2026年04月29日(水)

コラム「一言進言」

お願いします木村市長様

~新庁舎完成を変換のチャンスに~

■周南市の新庁舎が完成し、きょうから一部で業務も始まった。豪華な庁舎に市民も驚くだろう。何よりそこで働く職員たちも気持ちが高揚するだろう。新しいものはいいもんだ。最後の最後に、落札者が決まらないイタリア製家具でみそをつけたが、それだけこだわった建物のようだ。設計者は賞を狙っていると聞いた。総事業費も破格で、110億円を超す勢いだ。周南市民にとって、遜(そん)色ない建造物だ。

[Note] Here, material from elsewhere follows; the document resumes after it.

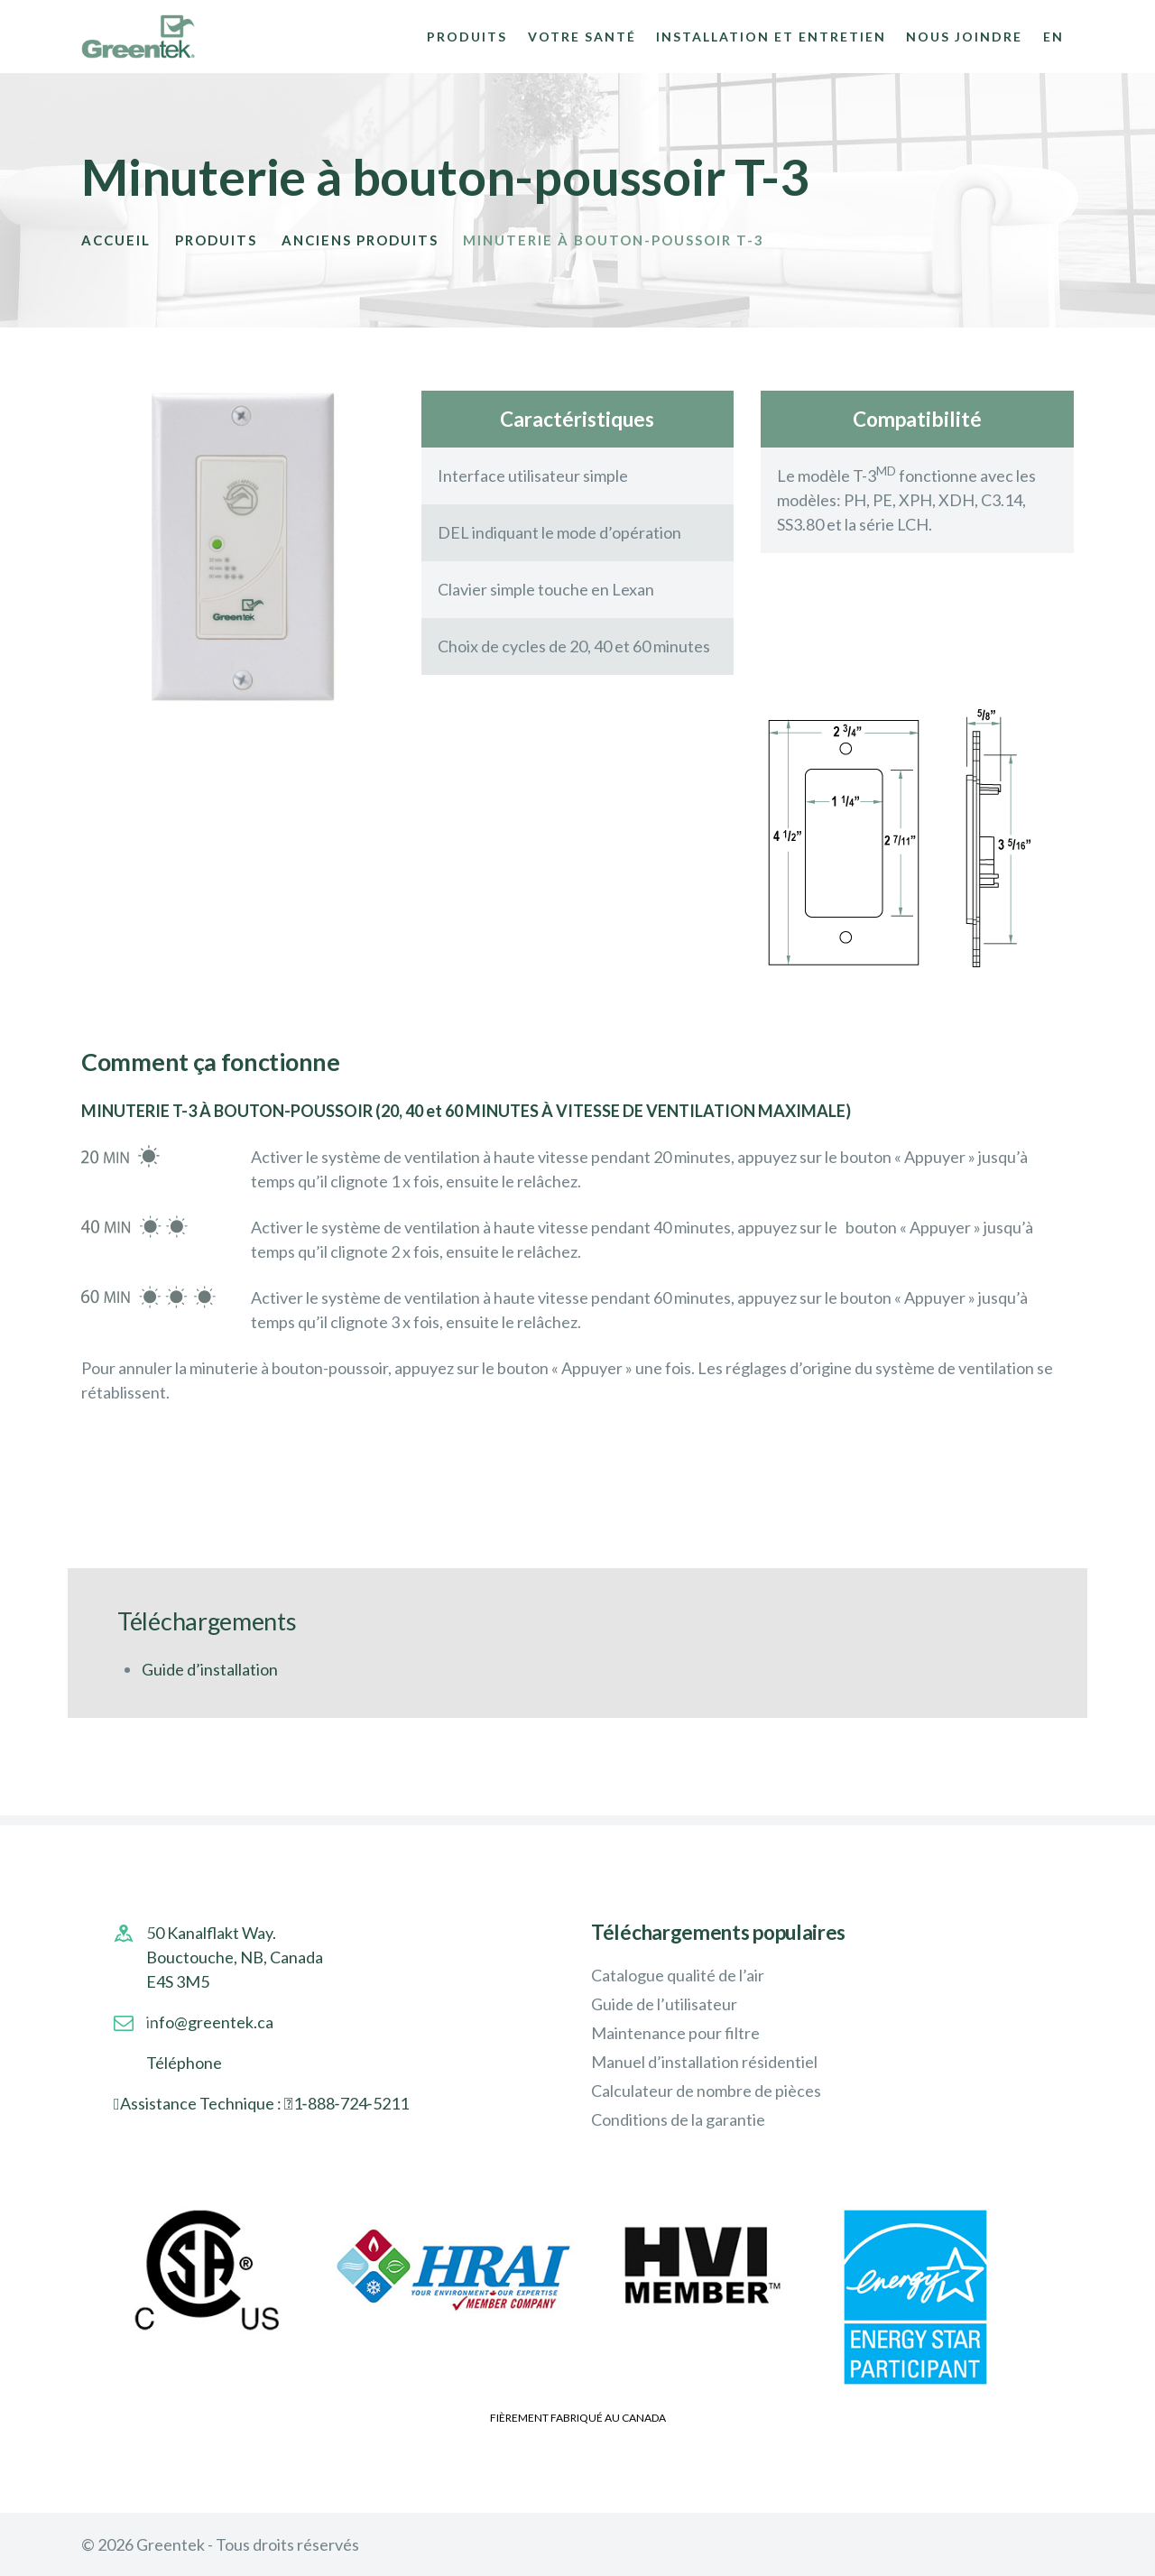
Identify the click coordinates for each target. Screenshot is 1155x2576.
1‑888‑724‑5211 (351, 2103)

■光市も庁舎を建て替える予定だ。こちらは今のところ概算で35億円のようだ。金額をあれこれ言うつもりはない。豪華だからいけないとも思わない。周南市は山口県の玄関口の一つだ。胸を張れる建造物でいい。問題は別だ。地方自治体の評価は庁舎の豪華さでは決して決まらない。みうらの元社長で相談役の三浦義孝さんが以前、社内報で書いたコラムは秀逸だった。静岡県の掛川市を訪れた時の体験談だ。
■街の食堂で食事をしている掛川市民に聞いた。「掛川で誇れるものは何ですか?」。すると、何人もの人が「うちの市長ですよ」と答えたという。掛川城の復元で募金を始めようという時、市長が先頭に立ち、まず、市職員がこぞって募金を始めたそうだ。市長の目線の持ち方がわかるいい話だ。周南市野球場の改修の際、スポ少の子どもたちも含めて、多くの市民が募金を集めた。その後、ようやく市は改修へ重い腰を上げた。

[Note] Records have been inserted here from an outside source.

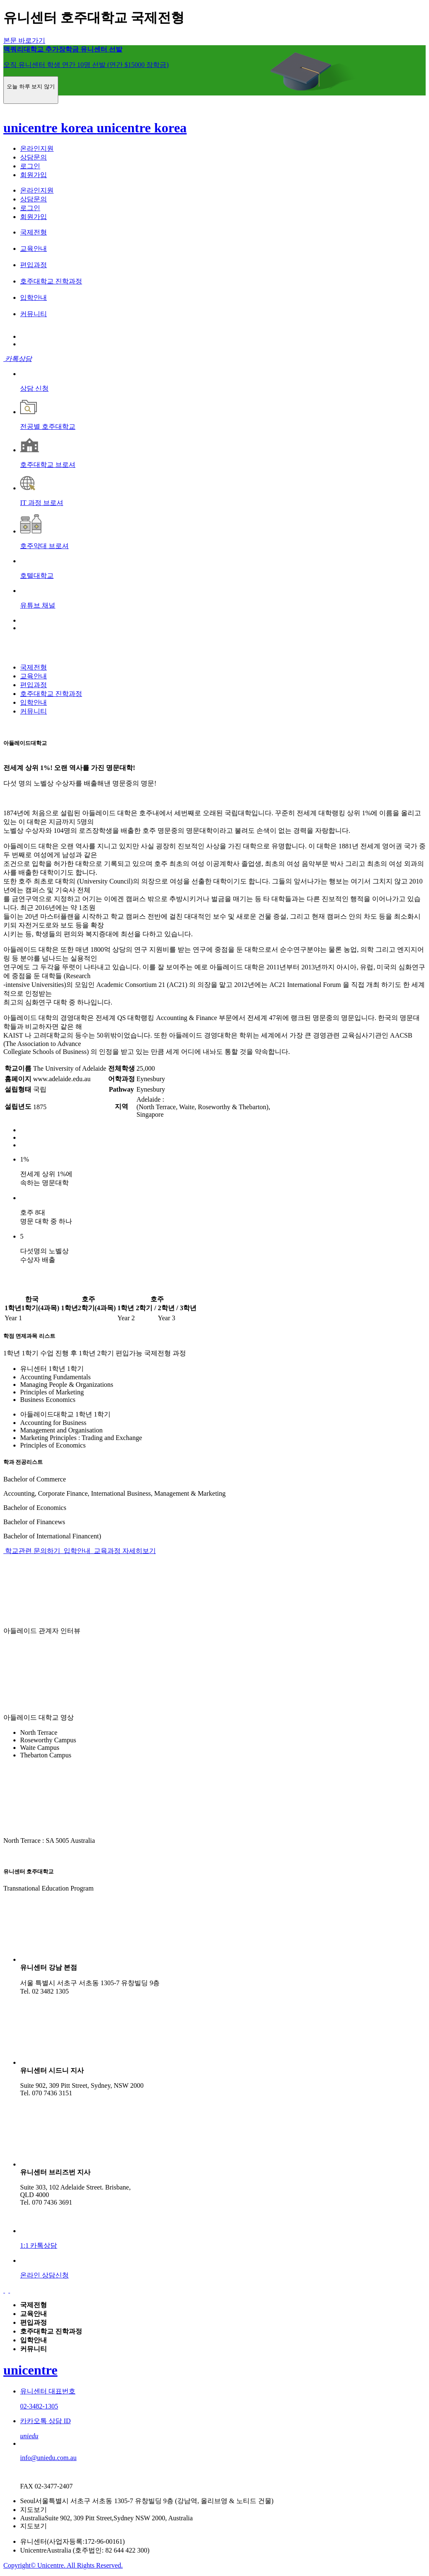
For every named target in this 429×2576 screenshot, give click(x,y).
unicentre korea (50, 127)
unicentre (30, 2370)
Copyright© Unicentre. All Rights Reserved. (63, 2565)
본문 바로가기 (24, 40)
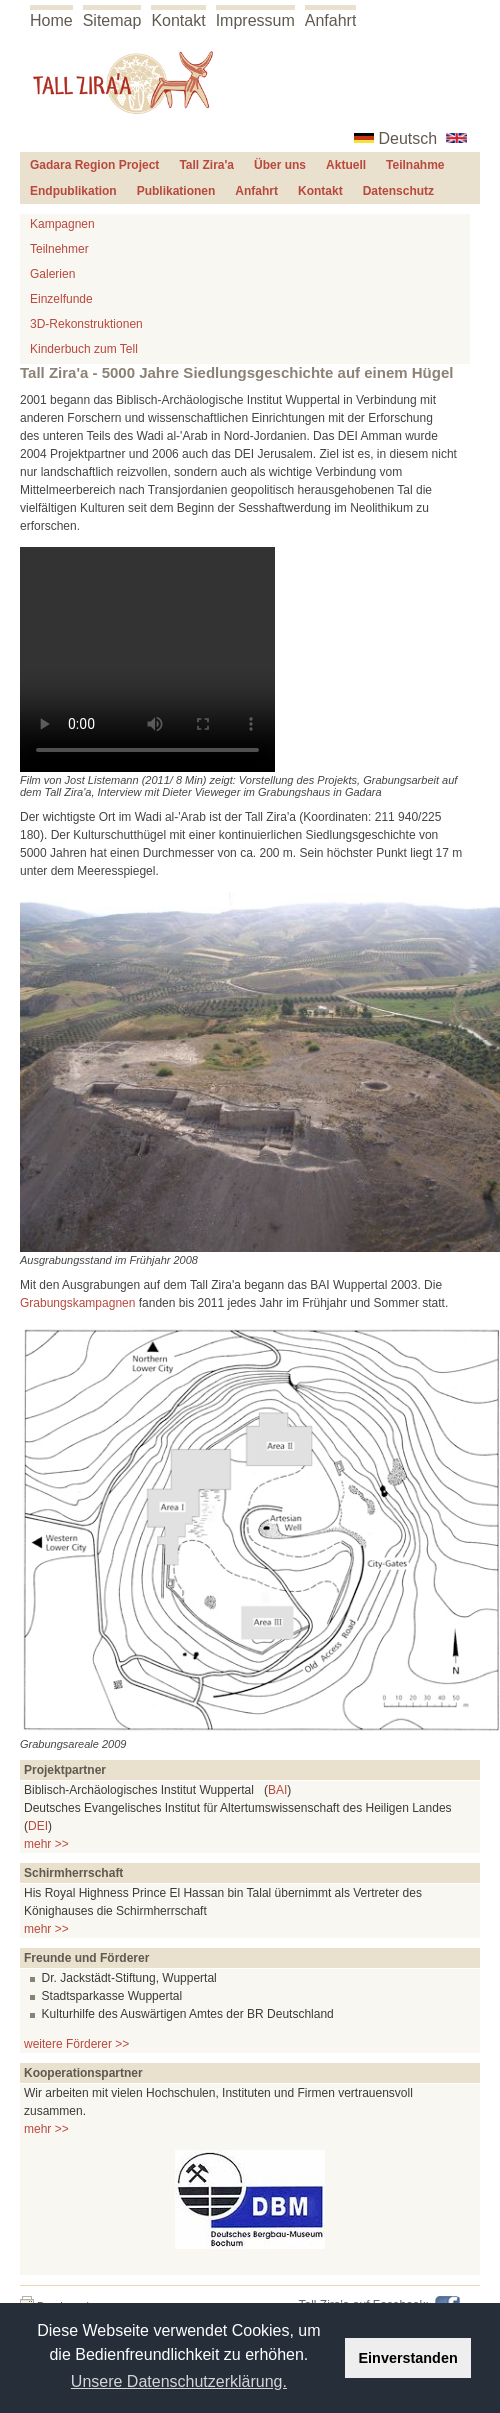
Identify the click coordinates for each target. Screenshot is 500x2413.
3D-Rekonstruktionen (86, 324)
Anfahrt (331, 20)
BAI (277, 1790)
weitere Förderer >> (76, 2044)
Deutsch (408, 138)
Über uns (280, 165)
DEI (38, 1826)
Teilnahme (415, 165)
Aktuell (346, 165)
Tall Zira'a (206, 165)
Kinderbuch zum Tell (84, 349)
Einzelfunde (61, 299)
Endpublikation (73, 191)
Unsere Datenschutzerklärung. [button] (179, 2381)
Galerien (52, 274)
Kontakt (178, 20)
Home (51, 20)
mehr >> (46, 1844)
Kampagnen (62, 224)
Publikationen (176, 191)
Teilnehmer (59, 249)
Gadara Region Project (94, 165)
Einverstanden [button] (408, 2358)
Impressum (255, 20)
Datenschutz (398, 191)
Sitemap (112, 20)
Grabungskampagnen (77, 1303)
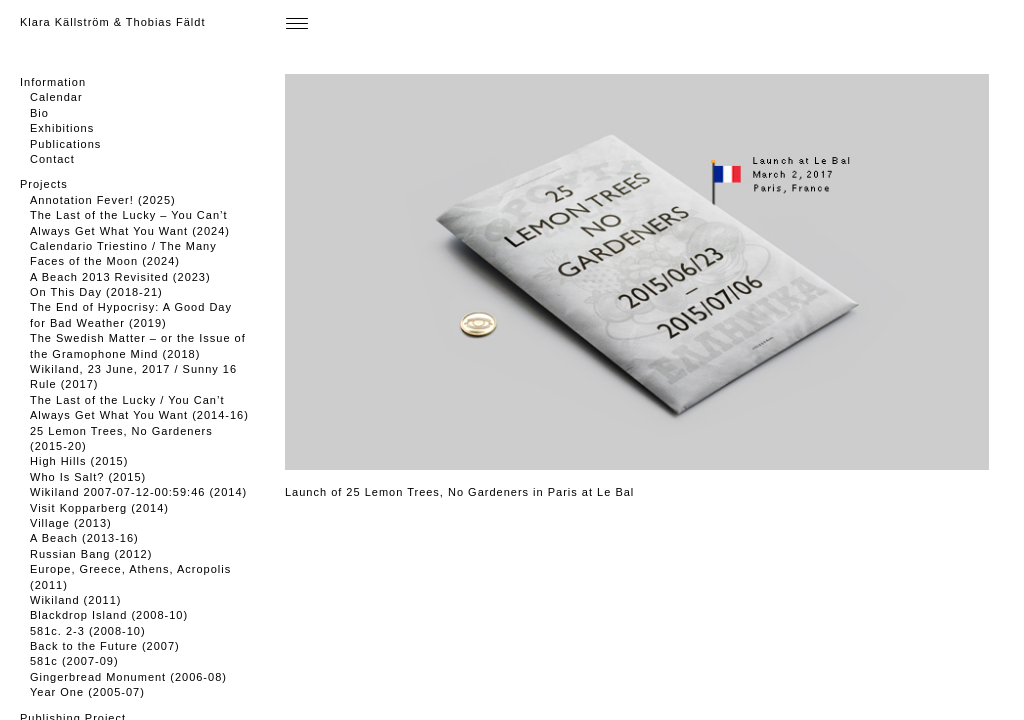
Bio (39, 113)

■全国で地震が多発している。防災拠点として、耐震がしっかりしている庁舎は必要だ。しかし、庁舎はそれだけではない。建て替えは市民サービスを大きく転換するチャンスだ。たらいまわし行政を撤廃し、職員の意識改革を起こす大きなチャンスだ。例えば夫を亡くした子どもを抱えた女性が、子ども手当の相談に来たらどうするか。国保の減免措置など、さまざまな制度の活用方法をどこで教えてくれるだろうか。住まいの問題も大きなテーマだ。

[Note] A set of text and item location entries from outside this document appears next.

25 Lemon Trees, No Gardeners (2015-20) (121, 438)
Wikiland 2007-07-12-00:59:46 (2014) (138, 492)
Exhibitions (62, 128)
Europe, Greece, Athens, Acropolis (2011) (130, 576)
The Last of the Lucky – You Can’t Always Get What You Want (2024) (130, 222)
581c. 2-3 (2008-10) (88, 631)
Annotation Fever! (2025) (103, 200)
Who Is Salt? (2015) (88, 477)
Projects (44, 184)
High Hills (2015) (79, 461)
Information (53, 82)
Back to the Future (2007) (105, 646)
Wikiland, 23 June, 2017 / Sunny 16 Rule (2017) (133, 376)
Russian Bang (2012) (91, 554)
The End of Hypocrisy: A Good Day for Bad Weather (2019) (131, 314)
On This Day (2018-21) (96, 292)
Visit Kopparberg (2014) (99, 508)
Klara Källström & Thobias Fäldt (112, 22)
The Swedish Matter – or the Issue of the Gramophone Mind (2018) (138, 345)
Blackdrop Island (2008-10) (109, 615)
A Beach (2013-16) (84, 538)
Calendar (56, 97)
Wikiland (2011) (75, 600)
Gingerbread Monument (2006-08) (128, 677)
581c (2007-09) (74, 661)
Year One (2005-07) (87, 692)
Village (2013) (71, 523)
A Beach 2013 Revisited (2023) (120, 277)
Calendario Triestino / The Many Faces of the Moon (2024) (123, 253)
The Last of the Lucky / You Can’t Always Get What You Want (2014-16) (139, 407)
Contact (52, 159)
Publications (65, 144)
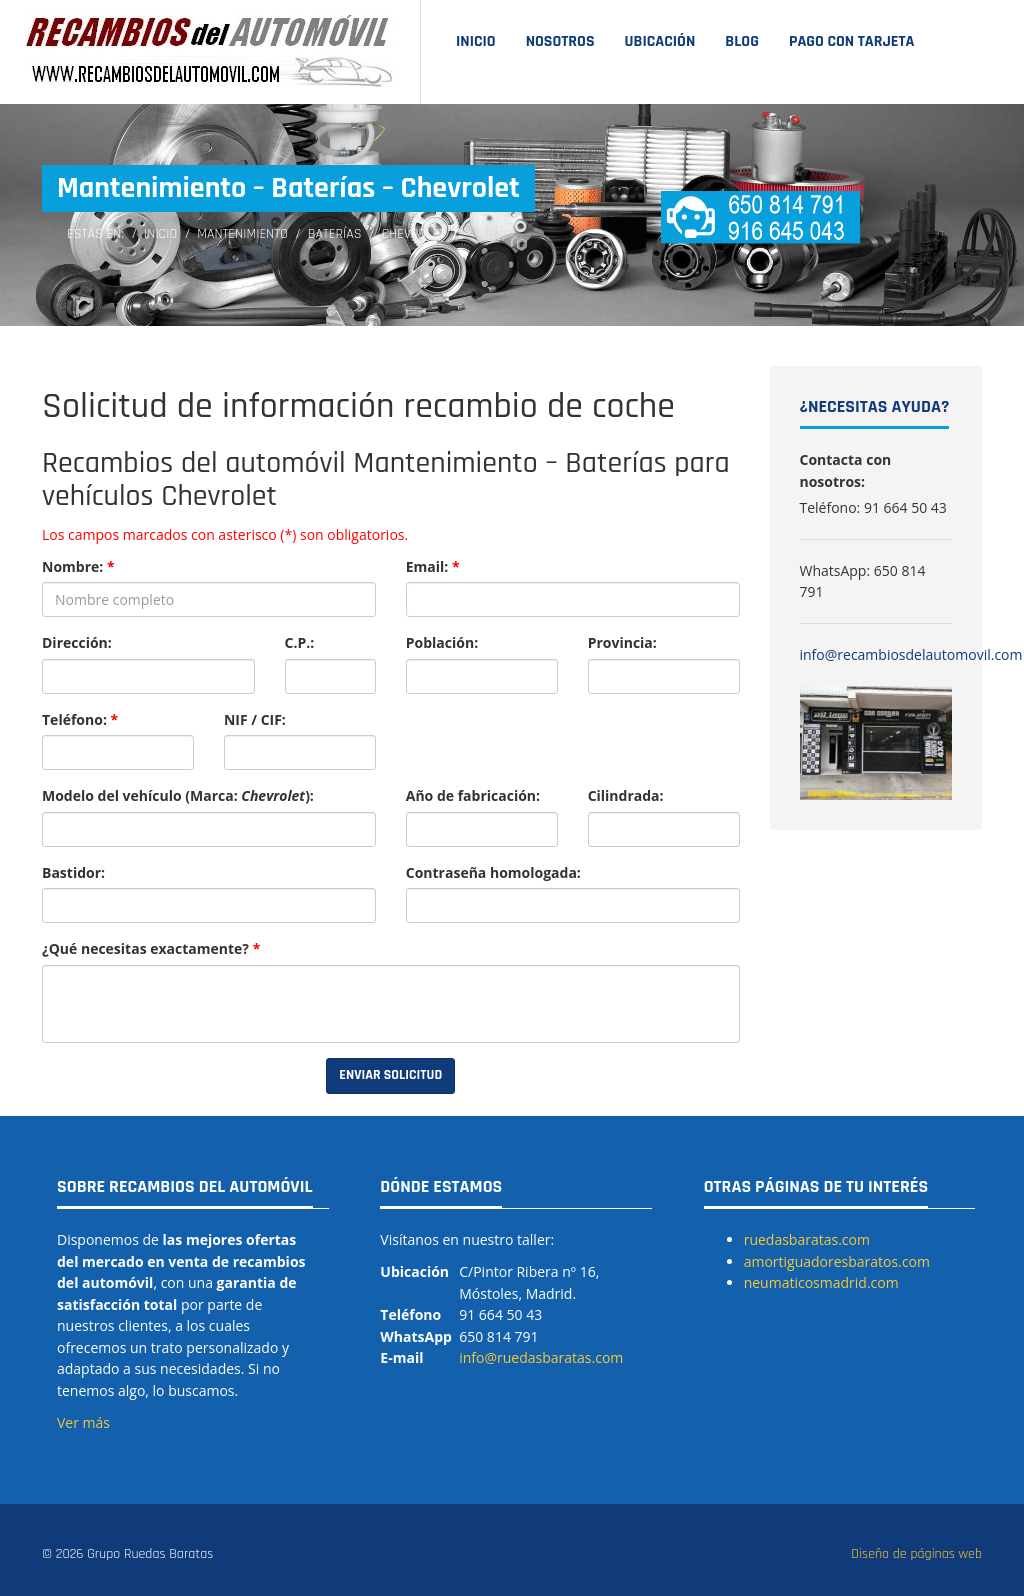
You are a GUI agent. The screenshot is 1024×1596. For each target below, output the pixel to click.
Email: (433, 566)
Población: (442, 642)
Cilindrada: (626, 795)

■私の知る限り、今の周南市では、市営住宅は住宅課へ、国保は担当課へ、ほとんどは自分で探して訪ね歩くしかない。制度も知人に聞くしかない。障害者もそうだ。どんな制度があるか、自分で探すしかないのが現実だ。行政側から教えてくれるシステムはない。新庁舎建設を機会に、制度も含め、市役所内部を大きく変える機会へと変換したらどうだろうか。木村市長の腕の見せどころだ。
■昔、どこかの市が「すぐやる課」というセクションを作って評判になった。櫛ケ浜駅のトイレの水洗化など、すぐに取り掛かれるようになるかもしれない。市民が本当に望んでいるのは、困った時に助けてくれる役所だ。お願いします、木村市長様。